Oli sintetis umumnya punya usia pakai lebih lama daripada oli konvensional. (12.000 km – 16.000 km. bahkan beberapa produk oli sintetik mengklaim bisa digunakan sampai 24.000 km. Sementara itu oli konvensional hanya bisa digunakan pada kisaran jarak tempuh 5.000 km – 12.000 km. Manfaat positif lain yang bisa dituai dari pemakaian oli sintetik yaitu lebih bersih, memiliki aliran yang lebih baik, memberikan perlindungan yang lebih baik  serta menjamin kinerja tinggi bagi mobil bermesin turbocharger.

Selain oli full syntetic, dan konvensional ada juga pilihan lain yaitu semi syntetic. Pelumas ini merupakan campuran oli sintetik dengan pelumas konvensional. Harganya lebih mahal dari oli konvensional namun tidak semahal oli sintetik. Begitu juga usia pakainya, berada di antara oli sintetik dan oli konvensional.
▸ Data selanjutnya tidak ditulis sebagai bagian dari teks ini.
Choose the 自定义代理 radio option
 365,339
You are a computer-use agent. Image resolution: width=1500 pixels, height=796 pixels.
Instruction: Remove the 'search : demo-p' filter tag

Oli sintetik tidak hanya memberikan nilai plus pada mobil modern, tapi juga cocok jika akan digunakan untuk mobil tua. Sebab oli sintetik bersih, sehingga tidak membentuk endapan di mesin. Dalam kondisi yang lain, jika mobil Anda tidak memerlukan oli sintetik maka disarankan supaya melakukan analisa biaya dan manfaat yang bisa diperoleh.